Winter climate is changing markedly in the northern hardwood forests of northeastern North America. Of great interest are changes in snow depth that influence soil freezing, which can be a significant disturbance of soil nutrient cycling processes. In ongoing research at the Hubbard Brook Experimental Forest (HBEF) in New Hampshire, USA we have used snow manipulation (shoveling) plot and natural elevation gradient studies to evaluate the effects of changes in snow depth on soil freezing and nitrogen losses. The manipulation studies involved removal of snow by shoveling in early winter and compared overstory tree composition (sugar maple versus yellow birch) and a range of soil freezing intensity by locating plots along the elevation gradient at the HBEF. Analyses have also exploited natural variation in snow depth and freezing along this gradient. Response variables have included nitrate leaching, nitrous oxide flux, potential and in situ net nitrogen mineralization and nitrification, microbial biomass carbon and nitrogen content and respiration, and denitrification.
Results/Conclusions
Snow manipulations have consistently produced deep and persistent soil freezing, but effects on hydrologic and gaseous losses of nitrogen have varied markedly between studies. Relationships between frost depth, frost heaving and nitrate leaching and nitrous oxide flux have been weak.
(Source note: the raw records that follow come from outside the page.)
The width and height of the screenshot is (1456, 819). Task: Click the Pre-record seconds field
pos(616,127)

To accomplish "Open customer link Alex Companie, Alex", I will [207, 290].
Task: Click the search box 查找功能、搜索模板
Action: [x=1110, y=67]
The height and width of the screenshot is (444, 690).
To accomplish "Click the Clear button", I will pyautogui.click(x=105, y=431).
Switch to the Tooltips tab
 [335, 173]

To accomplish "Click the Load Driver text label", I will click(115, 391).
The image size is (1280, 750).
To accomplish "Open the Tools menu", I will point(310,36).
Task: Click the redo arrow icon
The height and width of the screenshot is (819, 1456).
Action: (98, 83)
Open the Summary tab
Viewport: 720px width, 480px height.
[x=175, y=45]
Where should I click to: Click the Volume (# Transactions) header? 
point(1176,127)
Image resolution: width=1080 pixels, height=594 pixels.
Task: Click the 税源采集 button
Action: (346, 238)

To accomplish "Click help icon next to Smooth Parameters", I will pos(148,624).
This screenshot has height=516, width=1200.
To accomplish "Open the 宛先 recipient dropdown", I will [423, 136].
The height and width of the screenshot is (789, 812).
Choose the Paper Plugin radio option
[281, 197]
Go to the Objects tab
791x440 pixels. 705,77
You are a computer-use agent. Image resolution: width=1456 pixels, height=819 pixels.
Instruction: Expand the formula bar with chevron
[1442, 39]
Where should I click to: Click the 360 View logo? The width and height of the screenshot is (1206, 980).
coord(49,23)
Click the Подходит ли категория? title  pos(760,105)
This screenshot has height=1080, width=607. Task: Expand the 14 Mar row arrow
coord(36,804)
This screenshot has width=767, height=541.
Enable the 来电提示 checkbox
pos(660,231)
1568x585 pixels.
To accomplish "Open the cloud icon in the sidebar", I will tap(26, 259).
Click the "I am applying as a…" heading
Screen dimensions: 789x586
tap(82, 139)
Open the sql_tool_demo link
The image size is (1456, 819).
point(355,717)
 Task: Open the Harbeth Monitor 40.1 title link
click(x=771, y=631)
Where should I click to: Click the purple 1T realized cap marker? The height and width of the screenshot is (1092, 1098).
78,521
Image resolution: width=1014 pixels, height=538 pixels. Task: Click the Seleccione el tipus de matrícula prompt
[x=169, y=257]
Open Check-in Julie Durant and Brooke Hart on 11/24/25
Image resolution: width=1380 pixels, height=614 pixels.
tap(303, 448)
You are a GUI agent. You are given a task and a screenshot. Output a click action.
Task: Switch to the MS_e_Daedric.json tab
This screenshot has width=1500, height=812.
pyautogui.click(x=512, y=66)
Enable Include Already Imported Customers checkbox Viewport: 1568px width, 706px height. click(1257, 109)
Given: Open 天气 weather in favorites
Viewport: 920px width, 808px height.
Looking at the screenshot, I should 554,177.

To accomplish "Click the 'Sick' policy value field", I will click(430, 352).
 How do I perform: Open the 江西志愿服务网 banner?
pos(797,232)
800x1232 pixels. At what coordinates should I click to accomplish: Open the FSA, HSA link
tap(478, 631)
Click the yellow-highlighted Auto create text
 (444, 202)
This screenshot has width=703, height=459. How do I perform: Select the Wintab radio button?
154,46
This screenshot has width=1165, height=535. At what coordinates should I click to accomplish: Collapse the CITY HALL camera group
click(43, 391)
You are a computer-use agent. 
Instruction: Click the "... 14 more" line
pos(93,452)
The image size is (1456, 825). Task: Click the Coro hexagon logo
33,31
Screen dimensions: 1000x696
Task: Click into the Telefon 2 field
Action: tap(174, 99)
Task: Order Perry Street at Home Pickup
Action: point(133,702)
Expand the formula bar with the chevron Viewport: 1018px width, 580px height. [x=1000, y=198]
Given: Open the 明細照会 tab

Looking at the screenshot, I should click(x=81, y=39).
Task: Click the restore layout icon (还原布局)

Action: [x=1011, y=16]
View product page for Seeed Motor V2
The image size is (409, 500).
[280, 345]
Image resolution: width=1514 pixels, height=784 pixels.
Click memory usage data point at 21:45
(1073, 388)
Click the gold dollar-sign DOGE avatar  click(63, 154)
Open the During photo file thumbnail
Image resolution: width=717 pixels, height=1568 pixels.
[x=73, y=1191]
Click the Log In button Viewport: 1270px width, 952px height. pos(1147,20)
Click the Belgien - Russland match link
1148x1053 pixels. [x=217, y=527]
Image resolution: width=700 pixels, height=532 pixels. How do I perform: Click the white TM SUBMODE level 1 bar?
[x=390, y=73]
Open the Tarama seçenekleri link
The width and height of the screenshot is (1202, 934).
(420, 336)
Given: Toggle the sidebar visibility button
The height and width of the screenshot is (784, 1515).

Comparison of studies suggests that dissolved organic carbon, which sometimes responds to the manipulation and sometimes does not, may be a key regulator of the nitrogen response to soil freezing i.e., soil freezing that mobilizes available carbon may stimulate retention of nitrogen and prevent losses. While results support the hypothesis that climate change resulting in less snow and more soil freezing will increase N losses from northern hardwood forests, they also suggest that ecosystem response to soil freezing disturbance is affected by multiple factors that must be reconciled in future research. Natural gradient studies have supported the idea that increases in mean annual temperature will lead to increases in soil freezing during winter and to drier soils in summer. These changes increase nitrogen losses and decrease available nitrogen supply by mineralization and suggest that climate change may exacerbate nitrogen limitation and reduce the potential for nitrogen saturation in northern hardwood forests.